I brani eseguiti in quintetto sono stati “East of the sun (and west of the moon)” e “On green dolphin street”. Nel bis finale il contrabbasso è passato dalle mani di Aldo Zunino a quelle di Giampaolo Laurentaci per un blues davvero accattivante.

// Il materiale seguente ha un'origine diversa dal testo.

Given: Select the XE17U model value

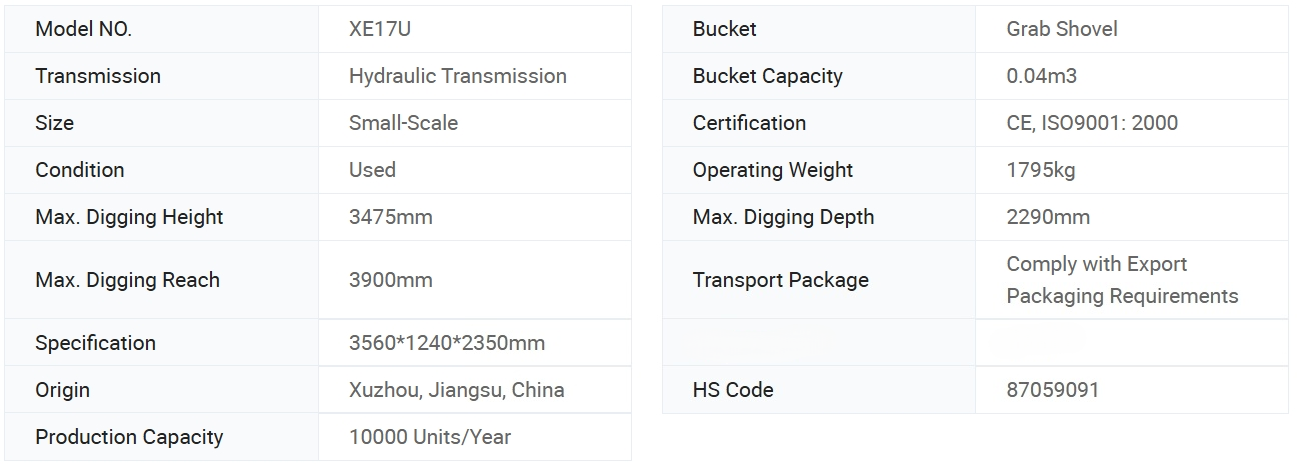Looking at the screenshot, I should point(380,29).
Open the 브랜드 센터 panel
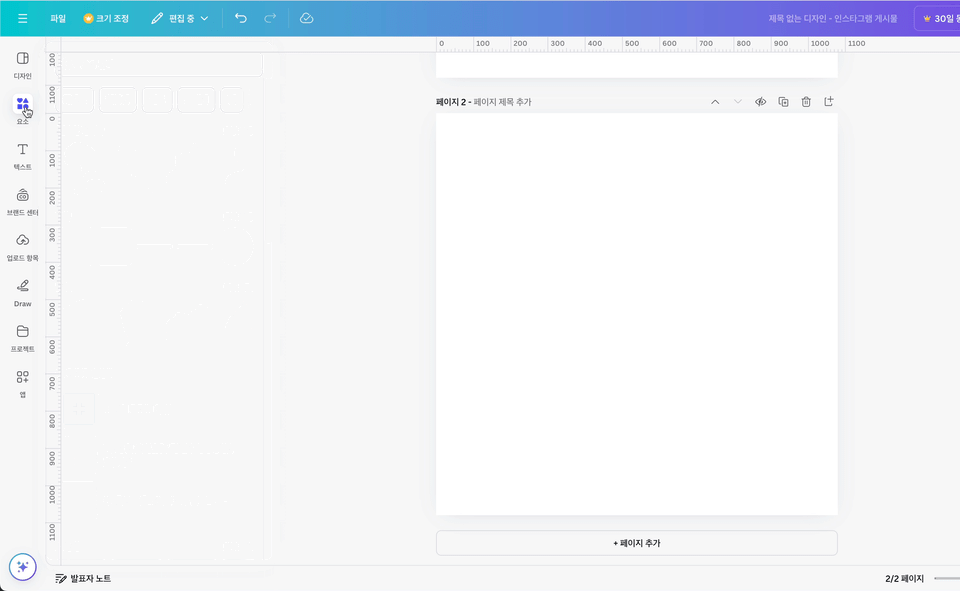 click(22, 201)
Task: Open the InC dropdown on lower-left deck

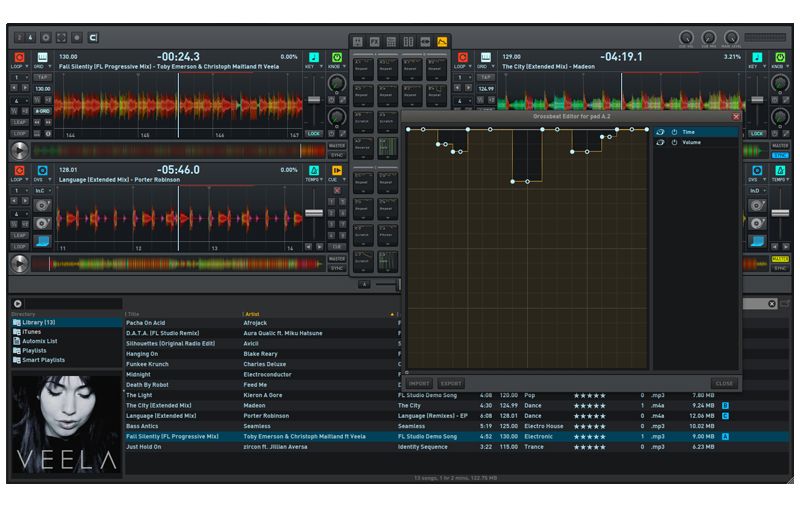Action: click(x=43, y=190)
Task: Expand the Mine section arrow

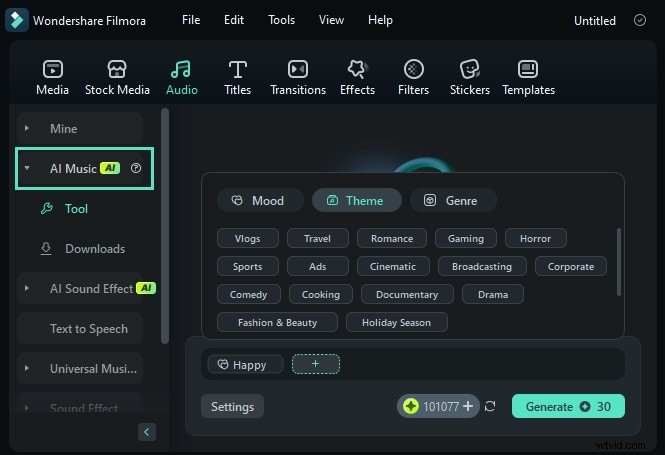Action: tap(27, 129)
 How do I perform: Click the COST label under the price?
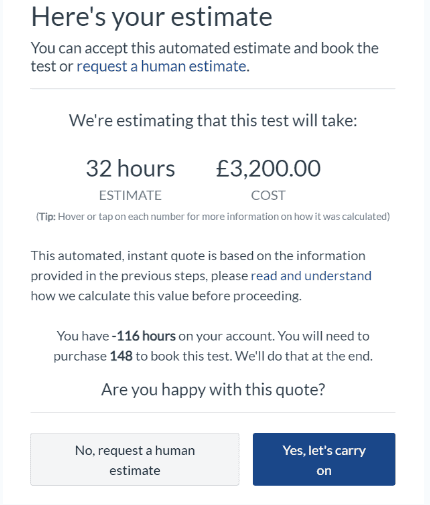[x=268, y=195]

Come concludere il resoconto di questo concerto straordinario? Il Duke jazz club di Bari resta un punto d’incontro ed un passaggio obbligato per tanti musicisti. Senza nulla togliere ai musicisti pugliesi che sono sempre di più apprezzati ovunque, questo concerto in particolare ha visto l’incontro di musicisti provenienti da aree geografiche differenti, con storie diverse alle spalle, che sono stati capaci di entusiasmare il pubblico con una musica che sì, affonda le radici nella tradizione, ma è stata presentata con una veste attuale più che mai. Un plauso a tutti i musicisti. Un plauso a Guido di Leone (come musicista e come padrone di casa).
Gaetano de Gennaro
Foto di Gaetano de Gennaro
Peccato mi sono perso questa serata. Di Hamilton presi un CD diversi anni fa e lo riascolto spesso con molto piacere perché ha quella delicatezza nel suonare che ti rilassa. Bravo Gaetano per la recensione che non tralascia nessuno dei super musicisti. Complimenti.